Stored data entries
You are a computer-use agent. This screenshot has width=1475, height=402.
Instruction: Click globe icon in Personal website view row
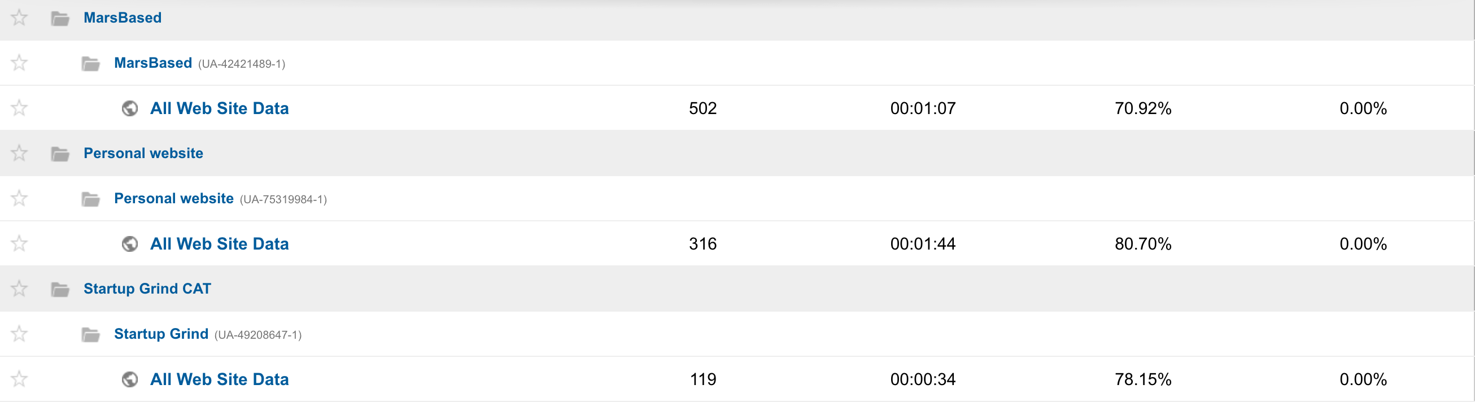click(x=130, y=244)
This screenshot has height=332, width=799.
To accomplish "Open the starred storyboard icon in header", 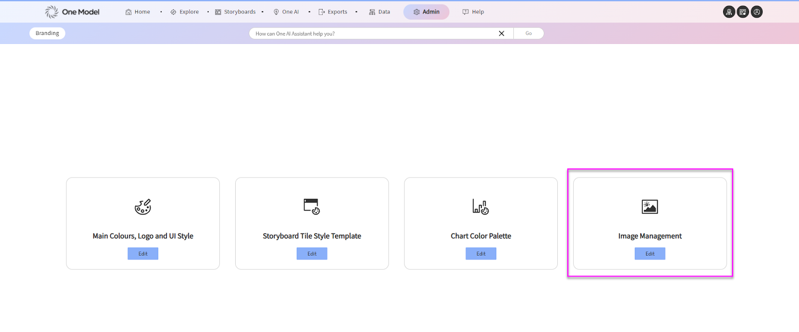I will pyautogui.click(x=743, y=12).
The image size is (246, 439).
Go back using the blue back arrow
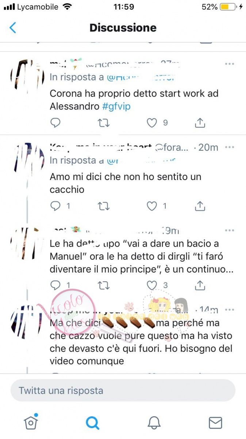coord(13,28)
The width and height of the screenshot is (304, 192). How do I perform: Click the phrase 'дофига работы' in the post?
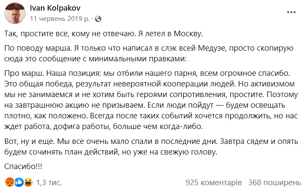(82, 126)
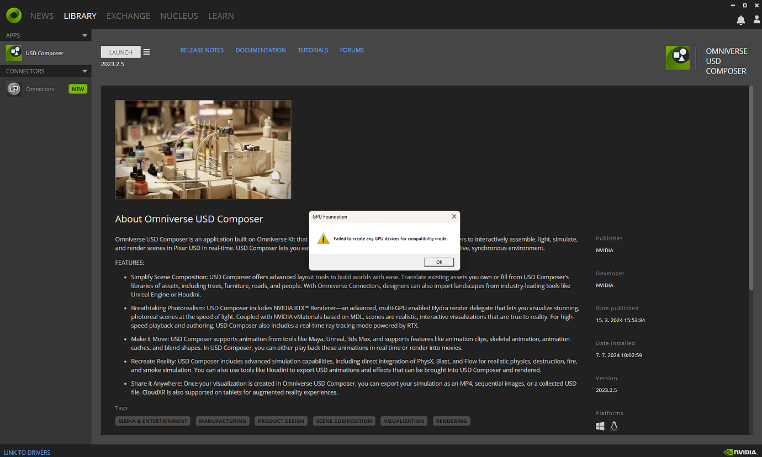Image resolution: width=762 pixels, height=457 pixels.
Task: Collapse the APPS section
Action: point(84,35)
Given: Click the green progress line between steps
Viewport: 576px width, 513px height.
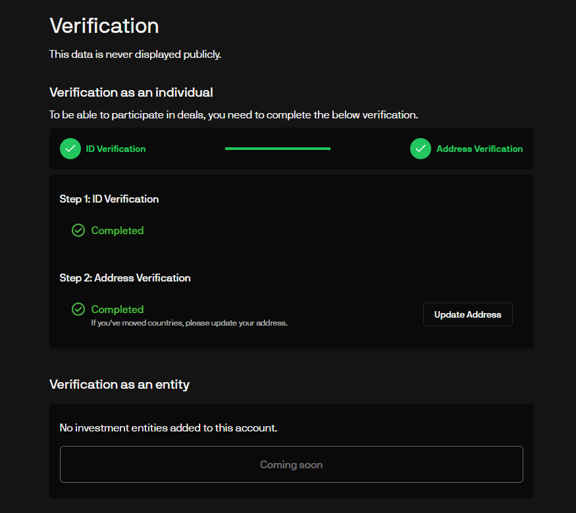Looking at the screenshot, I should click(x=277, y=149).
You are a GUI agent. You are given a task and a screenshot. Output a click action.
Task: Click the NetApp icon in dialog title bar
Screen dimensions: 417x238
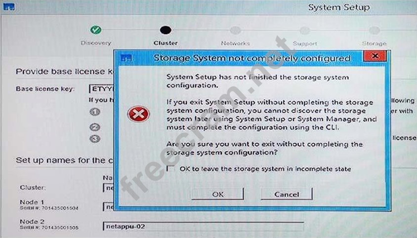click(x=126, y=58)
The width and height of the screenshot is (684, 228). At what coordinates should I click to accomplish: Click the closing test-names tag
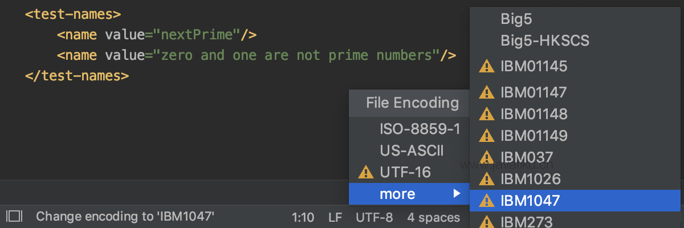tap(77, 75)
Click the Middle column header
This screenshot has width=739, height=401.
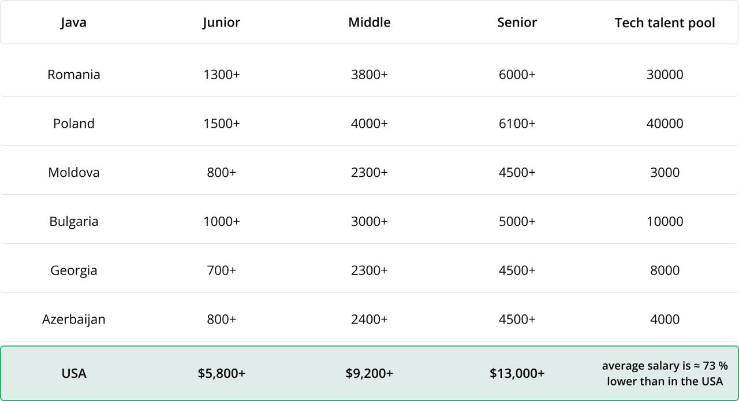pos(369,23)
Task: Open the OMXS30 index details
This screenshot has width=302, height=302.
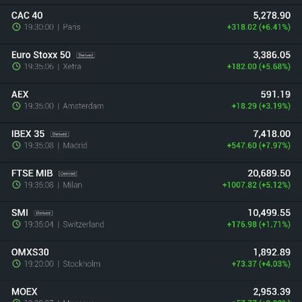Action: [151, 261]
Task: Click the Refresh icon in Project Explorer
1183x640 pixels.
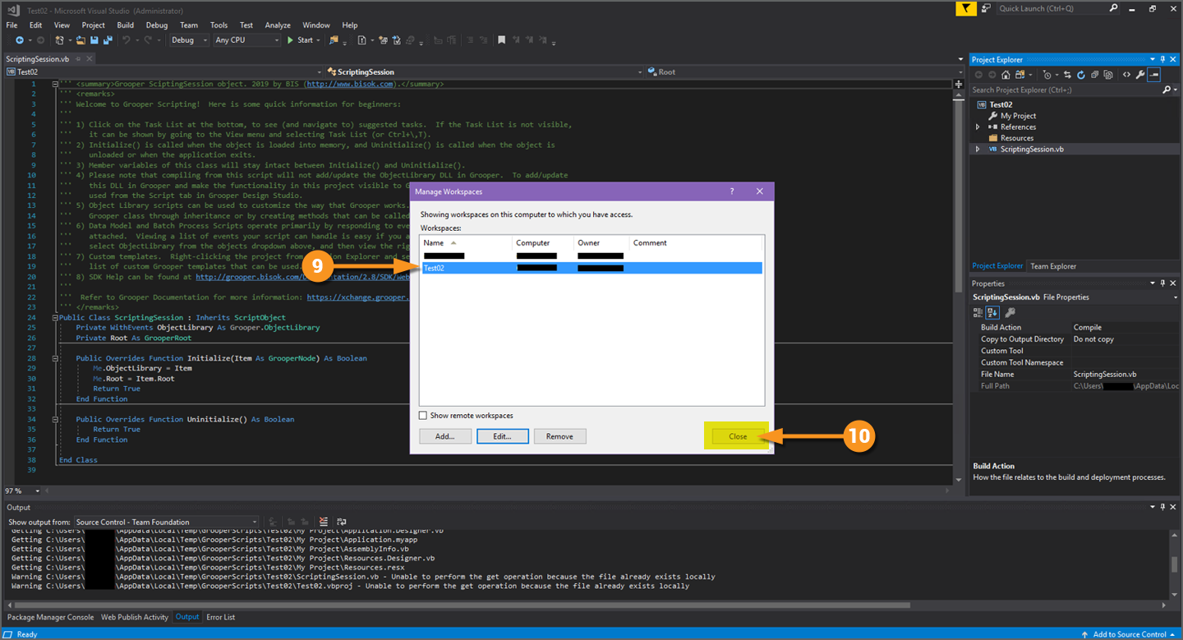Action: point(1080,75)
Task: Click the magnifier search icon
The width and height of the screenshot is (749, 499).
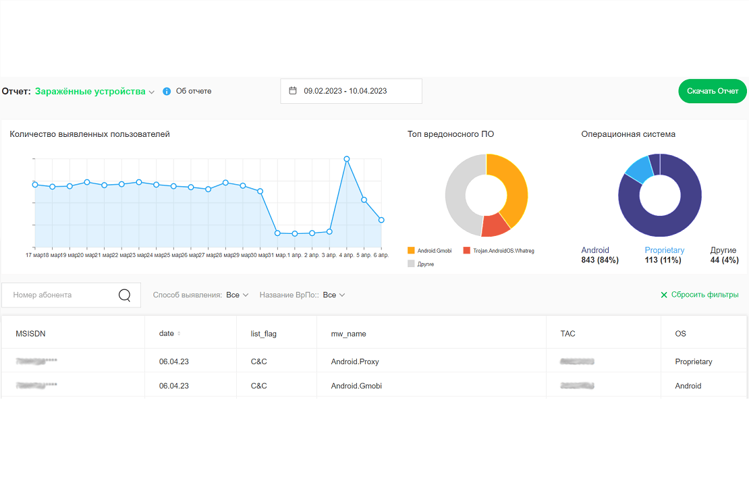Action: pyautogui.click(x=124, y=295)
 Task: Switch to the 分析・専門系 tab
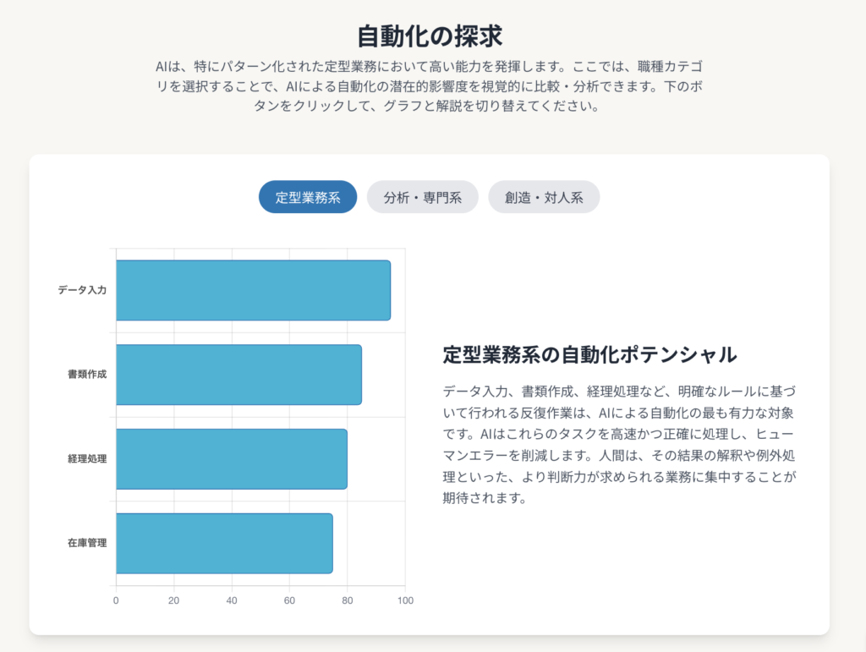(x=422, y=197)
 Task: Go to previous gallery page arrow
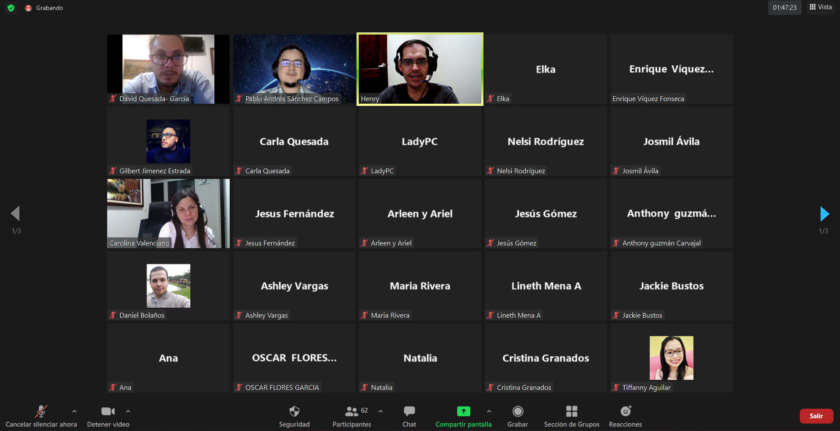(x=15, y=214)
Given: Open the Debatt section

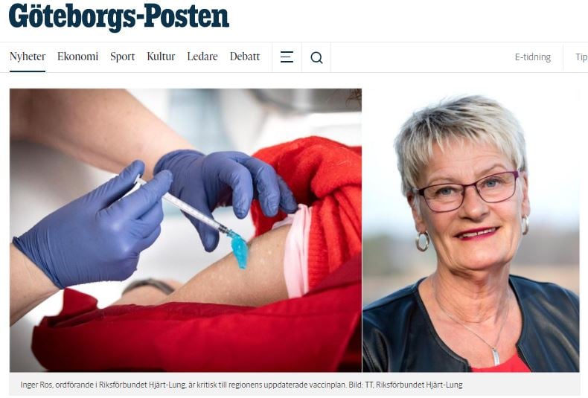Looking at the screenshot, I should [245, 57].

**Problem**
In the data, how many lines include the string "agent"? Reply with only that number.

**Answer to this problem**
2